Work order
Please restate the data that follows, leaving every word in place.

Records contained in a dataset
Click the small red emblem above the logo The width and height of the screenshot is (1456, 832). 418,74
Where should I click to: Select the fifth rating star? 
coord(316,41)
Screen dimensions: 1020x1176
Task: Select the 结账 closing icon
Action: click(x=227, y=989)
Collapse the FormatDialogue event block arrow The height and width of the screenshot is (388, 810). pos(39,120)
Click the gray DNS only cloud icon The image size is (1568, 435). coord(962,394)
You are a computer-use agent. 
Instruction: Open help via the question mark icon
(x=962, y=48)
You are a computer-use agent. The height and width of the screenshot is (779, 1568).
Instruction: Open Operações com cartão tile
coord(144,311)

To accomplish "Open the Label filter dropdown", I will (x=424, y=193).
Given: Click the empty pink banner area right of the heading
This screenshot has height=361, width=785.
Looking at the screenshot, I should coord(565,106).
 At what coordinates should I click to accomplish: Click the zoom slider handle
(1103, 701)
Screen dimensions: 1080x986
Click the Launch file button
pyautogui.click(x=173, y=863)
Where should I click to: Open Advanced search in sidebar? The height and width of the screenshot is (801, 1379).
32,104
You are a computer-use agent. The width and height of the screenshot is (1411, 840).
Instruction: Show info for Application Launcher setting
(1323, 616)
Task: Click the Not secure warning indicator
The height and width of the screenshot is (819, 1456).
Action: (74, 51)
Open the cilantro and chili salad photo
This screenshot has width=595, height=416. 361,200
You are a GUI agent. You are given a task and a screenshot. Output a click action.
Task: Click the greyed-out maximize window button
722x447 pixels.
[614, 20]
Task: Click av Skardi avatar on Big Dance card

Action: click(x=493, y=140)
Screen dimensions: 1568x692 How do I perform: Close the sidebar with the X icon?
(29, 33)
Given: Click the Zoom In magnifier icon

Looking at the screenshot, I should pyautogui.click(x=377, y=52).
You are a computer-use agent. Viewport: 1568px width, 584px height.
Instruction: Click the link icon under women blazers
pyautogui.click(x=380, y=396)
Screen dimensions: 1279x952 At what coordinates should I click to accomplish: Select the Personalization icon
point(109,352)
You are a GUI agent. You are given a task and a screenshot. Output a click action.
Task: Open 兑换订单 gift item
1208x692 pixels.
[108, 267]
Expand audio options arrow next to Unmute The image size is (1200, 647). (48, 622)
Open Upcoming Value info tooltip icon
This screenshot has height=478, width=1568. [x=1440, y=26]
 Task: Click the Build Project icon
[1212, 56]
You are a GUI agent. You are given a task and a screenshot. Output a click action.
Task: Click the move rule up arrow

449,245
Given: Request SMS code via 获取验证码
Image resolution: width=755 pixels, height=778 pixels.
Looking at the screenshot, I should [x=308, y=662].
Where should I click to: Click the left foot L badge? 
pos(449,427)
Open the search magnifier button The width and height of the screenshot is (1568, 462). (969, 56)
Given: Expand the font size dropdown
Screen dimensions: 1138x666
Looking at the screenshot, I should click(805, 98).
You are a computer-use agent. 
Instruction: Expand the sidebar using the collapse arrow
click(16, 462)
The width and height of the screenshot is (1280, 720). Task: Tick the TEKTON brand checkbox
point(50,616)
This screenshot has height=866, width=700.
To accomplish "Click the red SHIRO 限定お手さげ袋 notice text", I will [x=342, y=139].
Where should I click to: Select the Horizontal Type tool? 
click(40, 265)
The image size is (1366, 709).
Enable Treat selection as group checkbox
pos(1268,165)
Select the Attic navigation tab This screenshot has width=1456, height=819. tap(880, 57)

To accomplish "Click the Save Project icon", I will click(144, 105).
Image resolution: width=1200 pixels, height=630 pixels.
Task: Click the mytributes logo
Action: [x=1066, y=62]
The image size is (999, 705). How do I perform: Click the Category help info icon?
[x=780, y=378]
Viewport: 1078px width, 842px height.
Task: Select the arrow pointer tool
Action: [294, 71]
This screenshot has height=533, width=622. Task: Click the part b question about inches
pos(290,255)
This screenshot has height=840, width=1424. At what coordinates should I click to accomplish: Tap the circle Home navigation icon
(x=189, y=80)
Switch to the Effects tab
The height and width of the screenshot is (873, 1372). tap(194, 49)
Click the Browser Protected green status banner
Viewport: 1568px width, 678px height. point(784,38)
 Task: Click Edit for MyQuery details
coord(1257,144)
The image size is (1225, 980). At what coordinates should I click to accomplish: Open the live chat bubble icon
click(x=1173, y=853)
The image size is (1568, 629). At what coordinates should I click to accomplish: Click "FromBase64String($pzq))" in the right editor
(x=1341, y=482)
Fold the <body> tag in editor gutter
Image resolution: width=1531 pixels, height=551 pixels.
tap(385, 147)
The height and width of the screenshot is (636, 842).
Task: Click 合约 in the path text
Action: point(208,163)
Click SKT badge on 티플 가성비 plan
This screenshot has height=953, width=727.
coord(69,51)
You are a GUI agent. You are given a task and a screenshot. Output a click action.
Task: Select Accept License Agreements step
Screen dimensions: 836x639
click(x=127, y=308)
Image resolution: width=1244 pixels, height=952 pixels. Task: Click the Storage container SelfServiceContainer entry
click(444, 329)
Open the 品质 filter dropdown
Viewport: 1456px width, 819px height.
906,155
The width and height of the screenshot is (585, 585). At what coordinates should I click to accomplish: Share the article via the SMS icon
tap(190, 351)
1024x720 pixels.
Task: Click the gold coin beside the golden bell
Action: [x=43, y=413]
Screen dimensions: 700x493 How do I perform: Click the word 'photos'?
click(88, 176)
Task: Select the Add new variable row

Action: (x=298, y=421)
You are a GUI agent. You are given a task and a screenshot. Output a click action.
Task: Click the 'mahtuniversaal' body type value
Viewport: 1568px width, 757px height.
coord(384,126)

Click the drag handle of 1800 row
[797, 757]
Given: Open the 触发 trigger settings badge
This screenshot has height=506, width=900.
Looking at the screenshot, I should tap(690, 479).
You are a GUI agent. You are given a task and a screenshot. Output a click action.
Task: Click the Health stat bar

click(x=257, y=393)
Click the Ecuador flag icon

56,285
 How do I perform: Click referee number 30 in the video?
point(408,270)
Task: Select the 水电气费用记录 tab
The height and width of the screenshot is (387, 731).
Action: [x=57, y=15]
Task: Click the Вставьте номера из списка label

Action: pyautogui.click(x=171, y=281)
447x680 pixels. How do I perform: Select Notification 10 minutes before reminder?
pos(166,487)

Response
Click the small red emblem above the logo The width and height of the screenshot is (1456, 832). 418,74
Where should I click to: Select the fifth rating star? 
coord(316,41)
Screen dimensions: 1020x1176
Task: Select the 结账 closing icon
Action: click(x=227, y=989)
Collapse the FormatDialogue event block arrow The height and width of the screenshot is (388, 810). pos(39,120)
Click the gray DNS only cloud icon The image size is (1568, 435). coord(962,394)
You are a computer-use agent. 
Instruction: Open help via the question mark icon
(x=962, y=48)
You are a computer-use agent. The height and width of the screenshot is (779, 1568).
Instruction: Open Operações com cartão tile
coord(144,311)

To accomplish "Open the Label filter dropdown", I will (x=424, y=193).
Given: Click the empty pink banner area right of the heading
This screenshot has height=361, width=785.
Looking at the screenshot, I should coord(565,106).
 At what coordinates should I click to accomplish: Click the zoom slider handle
(1103, 701)
Screen dimensions: 1080x986
Click the Launch file button
pyautogui.click(x=173, y=863)
Where should I click to: Open Advanced search in sidebar? The height and width of the screenshot is (801, 1379).
32,104
You are a computer-use agent. The width and height of the screenshot is (1411, 840).
Instruction: Show info for Application Launcher setting
(1323, 616)
Task: Click the Not secure warning indicator
The height and width of the screenshot is (819, 1456).
Action: (74, 51)
Open the cilantro and chili salad photo
This screenshot has width=595, height=416. 361,200
You are a GUI agent. You are given a task and a screenshot. Output a click action.
Task: Click the greyed-out maximize window button
722x447 pixels.
[614, 20]
Task: Click av Skardi avatar on Big Dance card

Action: click(x=493, y=140)
Screen dimensions: 1568x692 How do I perform: Close the sidebar with the X icon?
(29, 33)
Given: Click the Zoom In magnifier icon

Looking at the screenshot, I should pyautogui.click(x=377, y=52).
You are a computer-use agent. Viewport: 1568px width, 584px height.
Instruction: Click the link icon under women blazers
pyautogui.click(x=380, y=396)
Screen dimensions: 1279x952 At what coordinates should I click to accomplish: Select the Personalization icon
point(109,352)
You are a GUI agent. You are given a task and a screenshot. Output a click action.
Task: Open 兑换订单 gift item
1208x692 pixels.
[108, 267]
Expand audio options arrow next to Unmute The image size is (1200, 647). (48, 622)
Open Upcoming Value info tooltip icon
This screenshot has height=478, width=1568. [x=1440, y=26]
 Task: Click the Build Project icon
[1212, 56]
You are a GUI agent. You are given a task and a screenshot. Output a click action.
Task: Click the move rule up arrow

449,245
Given: Request SMS code via 获取验证码
Image resolution: width=755 pixels, height=778 pixels.
Looking at the screenshot, I should [x=308, y=662].
Where should I click to: Click the left foot L badge? 
pos(449,427)
Open the search magnifier button The width and height of the screenshot is (1568, 462). (969, 56)
Given: Expand the font size dropdown
Screen dimensions: 1138x666
Looking at the screenshot, I should click(805, 98).
You are a computer-use agent. 
Instruction: Expand the sidebar using the collapse arrow
click(16, 462)
The width and height of the screenshot is (1280, 720). Task: Tick the TEKTON brand checkbox
point(50,616)
This screenshot has height=866, width=700.
To accomplish "Click the red SHIRO 限定お手さげ袋 notice text", I will [x=342, y=139].
Where should I click to: Select the Horizontal Type tool? 
click(40, 265)
The image size is (1366, 709).
Enable Treat selection as group checkbox
pos(1268,165)
Select the Attic navigation tab This screenshot has width=1456, height=819. tap(880, 57)

To accomplish "Click the Save Project icon", I will click(144, 105).
Image resolution: width=1200 pixels, height=630 pixels.
Task: Click the mytributes logo
Action: [x=1066, y=62]
The image size is (999, 705). How do I perform: Click the Category help info icon?
[x=780, y=378]
Viewport: 1078px width, 842px height.
Task: Select the arrow pointer tool
Action: [294, 71]
This screenshot has height=533, width=622. Task: Click the part b question about inches
pos(290,255)
This screenshot has height=840, width=1424. At what coordinates should I click to accomplish: Tap the circle Home navigation icon
(x=189, y=80)
Switch to the Effects tab
The height and width of the screenshot is (873, 1372). tap(194, 49)
Click the Browser Protected green status banner
Viewport: 1568px width, 678px height. point(784,38)
 Task: Click Edit for MyQuery details
coord(1257,144)
The image size is (1225, 980). At what coordinates should I click to accomplish: Open the live chat bubble icon
click(x=1173, y=853)
The image size is (1568, 629). At what coordinates should I click to accomplish: Click "FromBase64String($pzq))" in the right editor
(x=1341, y=482)
Fold the <body> tag in editor gutter
Image resolution: width=1531 pixels, height=551 pixels.
tap(385, 147)
The height and width of the screenshot is (636, 842).
Task: Click 合约 in the path text
Action: point(208,163)
Click SKT badge on 티플 가성비 plan
This screenshot has height=953, width=727.
coord(69,51)
You are a GUI agent. You are given a task and a screenshot. Output a click action.
Task: Select Accept License Agreements step
Screen dimensions: 836x639
click(x=127, y=308)
Image resolution: width=1244 pixels, height=952 pixels. Task: Click the Storage container SelfServiceContainer entry
click(444, 329)
Open the 品质 filter dropdown
Viewport: 1456px width, 819px height.
906,155
The width and height of the screenshot is (585, 585). At what coordinates should I click to accomplish: Share the article via the SMS icon
tap(190, 351)
1024x720 pixels.
Task: Click the gold coin beside the golden bell
Action: [x=43, y=413]
Screen dimensions: 700x493 How do I perform: Click the word 'photos'?
click(88, 176)
Task: Select the Add new variable row

Action: (x=298, y=421)
You are a GUI agent. You are given a task and a screenshot. Output a click action.
Task: Click the 'mahtuniversaal' body type value
Viewport: 1568px width, 757px height.
coord(384,126)

Click the drag handle of 1800 row
[797, 757]
Given: Open the 触发 trigger settings badge
This screenshot has height=506, width=900.
Looking at the screenshot, I should tap(690, 479).
You are a GUI agent. You are given a task and a screenshot. Output a click action.
Task: Click the Health stat bar

click(x=257, y=393)
Click the Ecuador flag icon

56,285
 How do I perform: Click referee number 30 in the video?
point(408,270)
Task: Select the 水电气费用记录 tab
The height and width of the screenshot is (387, 731).
Action: [x=57, y=15]
Task: Click the Вставьте номера из списка label

Action: pyautogui.click(x=171, y=281)
447x680 pixels. How do I perform: Select Notification 10 minutes before reminder?
pos(166,487)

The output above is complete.